§ DATA PROVIDED:

>>>>>

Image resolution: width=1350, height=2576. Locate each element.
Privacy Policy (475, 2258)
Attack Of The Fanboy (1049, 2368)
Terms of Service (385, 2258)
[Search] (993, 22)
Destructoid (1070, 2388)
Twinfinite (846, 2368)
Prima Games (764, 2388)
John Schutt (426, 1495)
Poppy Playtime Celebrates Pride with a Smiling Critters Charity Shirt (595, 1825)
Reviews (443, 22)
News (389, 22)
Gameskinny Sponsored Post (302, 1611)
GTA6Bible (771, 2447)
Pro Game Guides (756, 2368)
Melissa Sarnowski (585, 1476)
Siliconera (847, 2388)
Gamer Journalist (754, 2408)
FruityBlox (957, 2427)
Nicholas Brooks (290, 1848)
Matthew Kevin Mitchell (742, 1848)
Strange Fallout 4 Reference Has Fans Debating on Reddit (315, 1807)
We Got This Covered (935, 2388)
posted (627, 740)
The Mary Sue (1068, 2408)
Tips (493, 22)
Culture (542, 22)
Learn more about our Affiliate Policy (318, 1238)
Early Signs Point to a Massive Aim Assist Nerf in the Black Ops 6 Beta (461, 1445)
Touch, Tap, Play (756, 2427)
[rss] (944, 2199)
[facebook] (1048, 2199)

<<<<<

§ WHAT THE EXERCISE ASKS:
Output must be limited to the lines beginning with the one that contains "Siliconera (847, 2388)" and ending with the last line of the entries, reproduced exactly.

§ SOLUTION TO THE EXERCISE:
Siliconera (847, 2388)
Gamer Journalist (754, 2408)
FruityBlox (957, 2427)
Nicholas Brooks (290, 1848)
Matthew Kevin Mitchell (742, 1848)
Strange Fallout 4 Reference Has Fans Debating on Reddit (315, 1807)
We Got This Covered (935, 2388)
posted (627, 740)
The Mary Sue (1068, 2408)
Tips (493, 22)
Culture (542, 22)
Learn more about our Affiliate Policy (318, 1238)
Early Signs Point to a Massive Aim Assist Nerf in the Black Ops 6 Beta (461, 1445)
Touch, Tap, Play (756, 2427)
[rss] (944, 2199)
[facebook] (1048, 2199)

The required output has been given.